Text excerpt:
______________________________

Christian Mythbusters
Christian Labor
This is Father Jared Cramer from St. John’s Episcopal Church in Grand Haven, Michigan, here with today’s edition of Christian Mythbusters, a regular segment I offer to counter some common misconceptions about the Christian faith.
I know many of you, similar to me, likely enjoyed the traditional three-day weekend which ends summer each year. I’m always struck, though, that despite the common (and important!) refrain to “remember the reason” for the Memorial Day holiday each year, there is rarely a similar call for Labor Day.
I also know that it may be strange, to sum, for a priest to have much of an opinion on Labor Day, given that labor relations are largely seen these days as a purely secular concern. But I think the reason and origins behind Labor Day actually touch on deeply theological concerns, concerns that are particularly pressing given the decline of labor unions in our own time.
Many of the roots of the labor movement can be found in Christianity itself. Beginning in the late 18th century and running to the mid 19th century, the Clapham sect in the Church of England (the mother church of my own denomination) was active in calls for social reform. The best-known member of the group was the evangelical Anglican, William Wilberforce. Their denunciations against the slave trade were one of the strongest forces that led to its end.

______________________________

Work order 1: Copy the entries from the line with "Locate an element" up to and including the line with "(641, 580).", reproducing each line exactly and leaving out the pictures.

Dataset records:
______________________________

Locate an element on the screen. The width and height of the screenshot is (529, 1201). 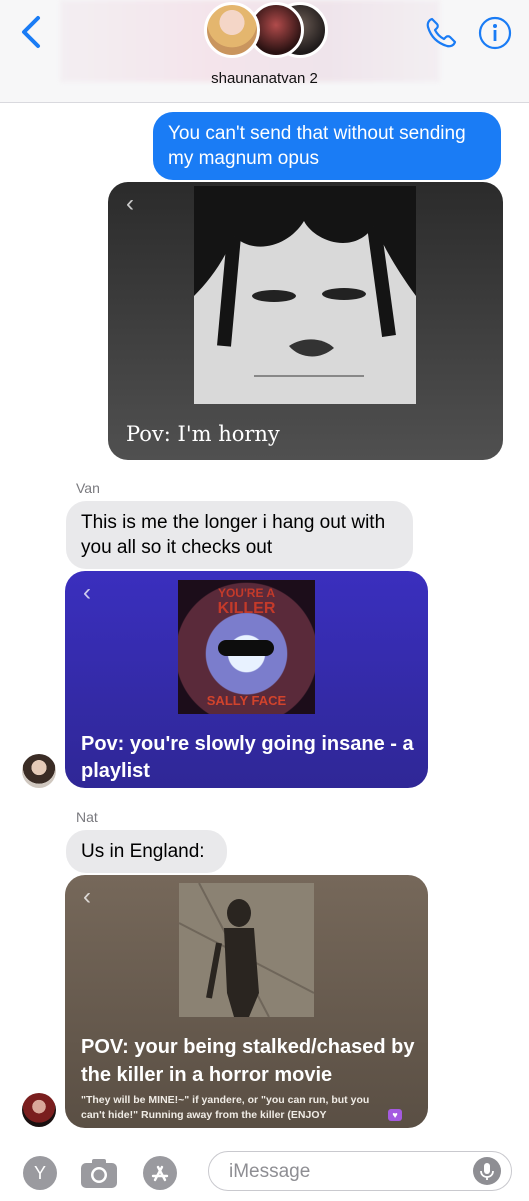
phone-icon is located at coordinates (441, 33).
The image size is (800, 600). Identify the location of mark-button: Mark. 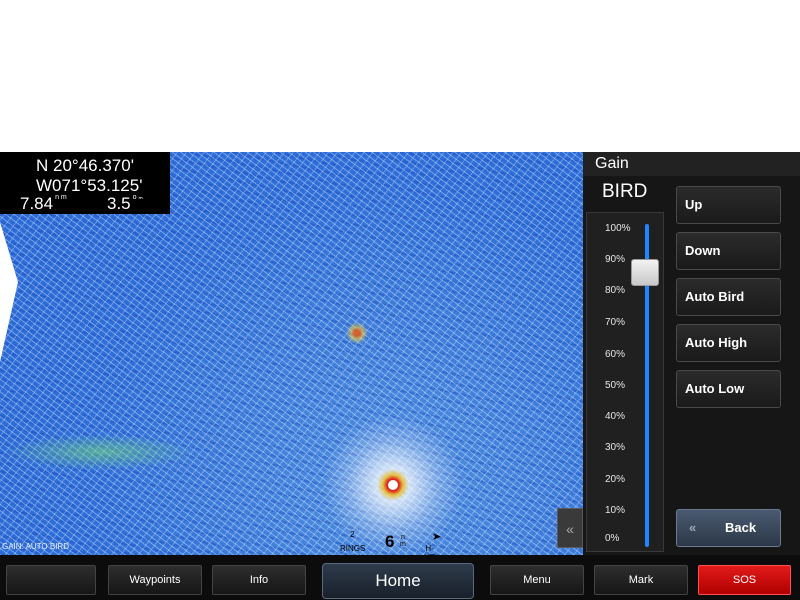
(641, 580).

______________________________

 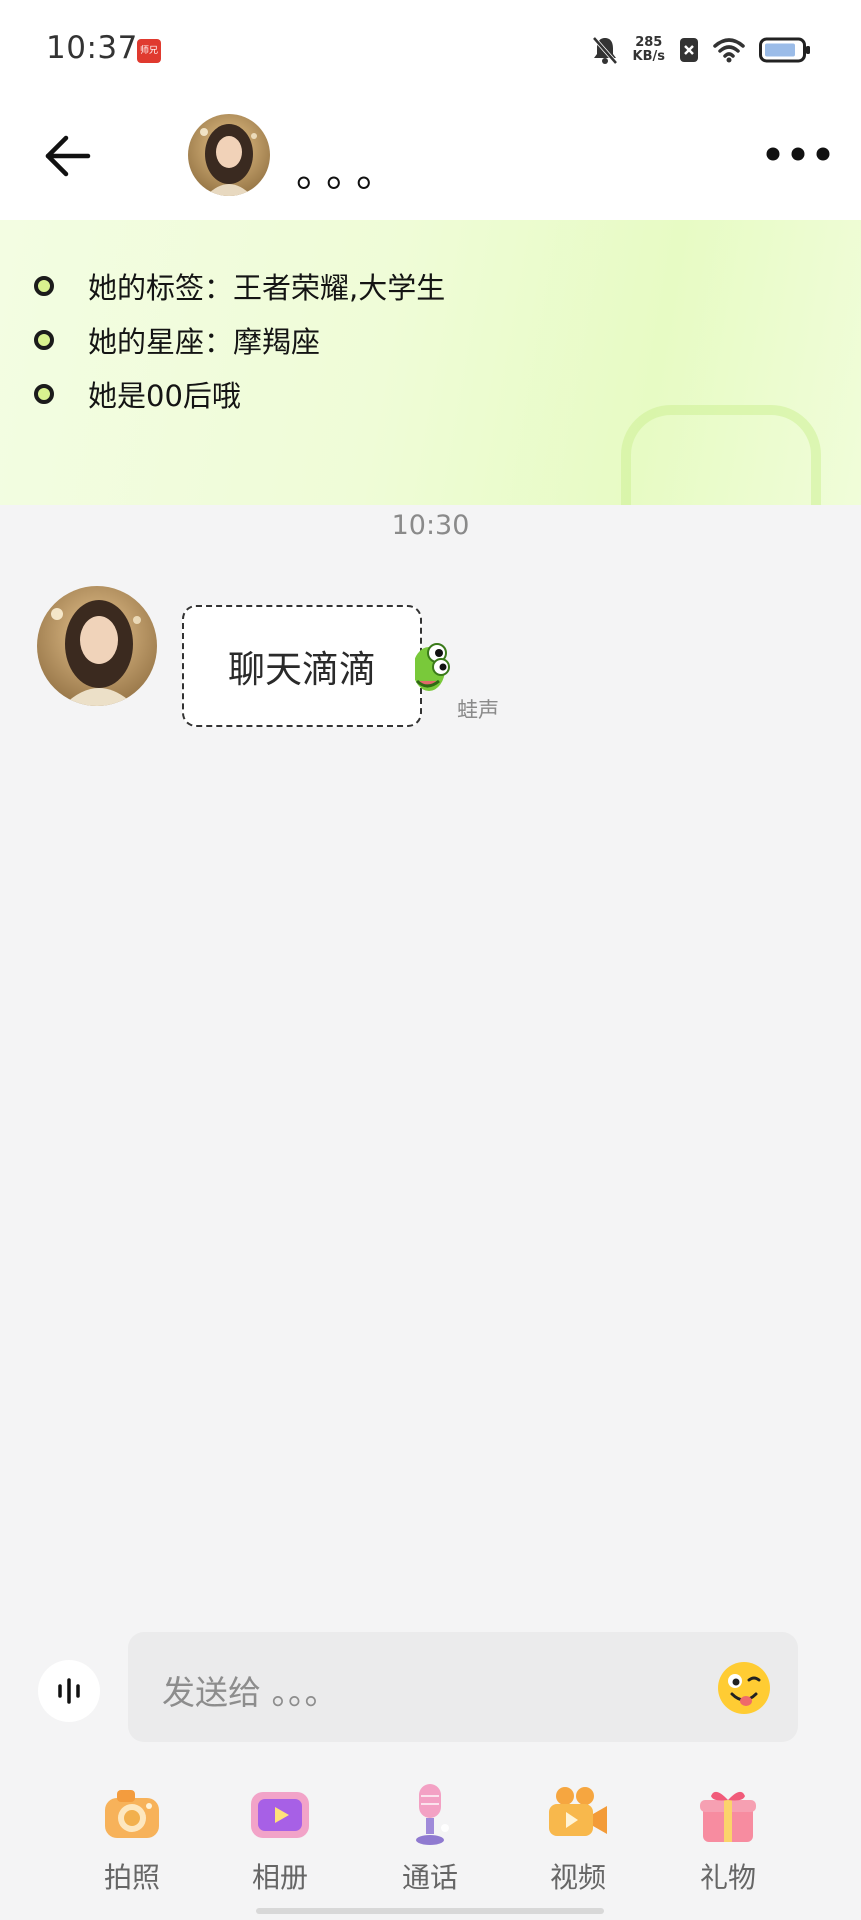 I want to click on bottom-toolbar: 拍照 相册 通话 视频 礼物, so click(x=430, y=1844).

______________________________

Work order 2: Continue the text about Christian roots of Labor Day from its last sentence.

Exercise response 1:
Locate an element on the screen. The width and height of the screenshot is (529, 1201). 
phone-icon is located at coordinates (441, 33).
The image size is (800, 600). Identify the location of mark-button: Mark. 
(641, 580).

Exercise response 2:
With the rise of industrialization in the 19th century, there was a corresponding rise of a formal Labor Movement which advocated for workers in the new industrialized world. Whether their politics were conservative or liberal, many Christian theologians and pastors found themselves aligned with the concerns of the labor movement.
In an early twentieth-century edition of Biblical World (one of the earlier names of the Journal of Religion, which is still published today by the University of Chicago Press), a theologian wrote, “The ‘workingman’ is first of all just a man, and his power to produce commodities is not the object of his existence.” A person’s value cannot be determined by the goods they produce, their existence has much deeper meaning than this. Christian virtues, like the importance of the Sabbath in Judaism, began to be brought to bear on an increasingly industrialized world, with Christians insisting that every person should have a day of rest.
Around the same time, in the early twentieth century, the Federal Council of Churches, which included the Anglican, Baptist, Orthodox, Lutheran, Methodist, Moravian, Catholic, Presbyterian, and Reformed traditions of Christianity, adopted something called the Social Creed of the Churches, giving their own support and commitment to responding to these issues. The Social Creed they adopted expressed these convictions:
- For equal rights and complete justice for all men in all stations of life.
- For the principles of conciliation and arbitration in industrial dissensions.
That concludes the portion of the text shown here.